TASK PROMPT >> Show every line in the records below that contains the word "Санкт".

EXTRACTED DATA >>
Segment Open
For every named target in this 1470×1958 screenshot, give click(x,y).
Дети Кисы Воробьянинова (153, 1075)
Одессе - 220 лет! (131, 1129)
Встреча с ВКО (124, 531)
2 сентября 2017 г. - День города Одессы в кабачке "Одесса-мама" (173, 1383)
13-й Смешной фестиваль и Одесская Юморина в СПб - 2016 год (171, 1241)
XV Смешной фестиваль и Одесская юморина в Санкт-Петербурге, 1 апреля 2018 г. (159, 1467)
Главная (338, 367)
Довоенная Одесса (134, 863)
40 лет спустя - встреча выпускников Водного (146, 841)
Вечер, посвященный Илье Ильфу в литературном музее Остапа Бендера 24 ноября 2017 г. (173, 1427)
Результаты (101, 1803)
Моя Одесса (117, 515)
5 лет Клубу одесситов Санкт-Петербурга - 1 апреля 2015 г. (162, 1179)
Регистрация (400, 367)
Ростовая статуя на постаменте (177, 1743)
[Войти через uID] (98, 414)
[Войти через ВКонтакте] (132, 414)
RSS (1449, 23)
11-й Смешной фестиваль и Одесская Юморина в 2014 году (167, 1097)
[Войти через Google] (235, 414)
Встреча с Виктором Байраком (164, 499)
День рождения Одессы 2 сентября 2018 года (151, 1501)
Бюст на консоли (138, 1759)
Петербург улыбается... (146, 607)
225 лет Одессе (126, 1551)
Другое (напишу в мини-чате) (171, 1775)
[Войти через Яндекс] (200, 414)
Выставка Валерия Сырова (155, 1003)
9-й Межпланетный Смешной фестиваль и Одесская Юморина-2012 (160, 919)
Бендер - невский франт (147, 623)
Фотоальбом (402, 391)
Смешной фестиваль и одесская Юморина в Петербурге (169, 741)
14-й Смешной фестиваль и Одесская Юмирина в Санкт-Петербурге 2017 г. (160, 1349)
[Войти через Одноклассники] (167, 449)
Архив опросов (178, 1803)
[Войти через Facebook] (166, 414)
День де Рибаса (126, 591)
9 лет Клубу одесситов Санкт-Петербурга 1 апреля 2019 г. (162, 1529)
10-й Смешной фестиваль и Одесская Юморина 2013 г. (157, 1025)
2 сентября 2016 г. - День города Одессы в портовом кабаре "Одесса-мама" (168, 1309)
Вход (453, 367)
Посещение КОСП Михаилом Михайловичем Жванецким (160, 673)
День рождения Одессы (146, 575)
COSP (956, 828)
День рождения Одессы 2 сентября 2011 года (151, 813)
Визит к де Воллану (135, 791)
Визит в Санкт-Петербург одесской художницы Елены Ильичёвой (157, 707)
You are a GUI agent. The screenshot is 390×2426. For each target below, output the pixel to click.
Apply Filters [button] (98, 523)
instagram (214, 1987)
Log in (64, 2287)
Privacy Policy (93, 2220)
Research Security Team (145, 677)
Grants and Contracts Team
Segment Closed
EXERCISE OUTPUT >>
XV Смешной фестиваль и Одесская юморина в Санкт-Петербурге, 1 апреля 2018 г. (159, 1467)
5 лет Клубу одесситов Санкт-Петербурга - 1 апреля 2015 г. (162, 1179)
14-й Смешной фестиваль и Одесская Юмирина в Санкт-Петербурге 2017 г. (160, 1349)
9 лет Клубу одесситов Санкт-Петербурга 1 апреля 2019 г. (162, 1529)
Визит в Санкт-Петербург одесской художницы Елены Ильичёвой (157, 707)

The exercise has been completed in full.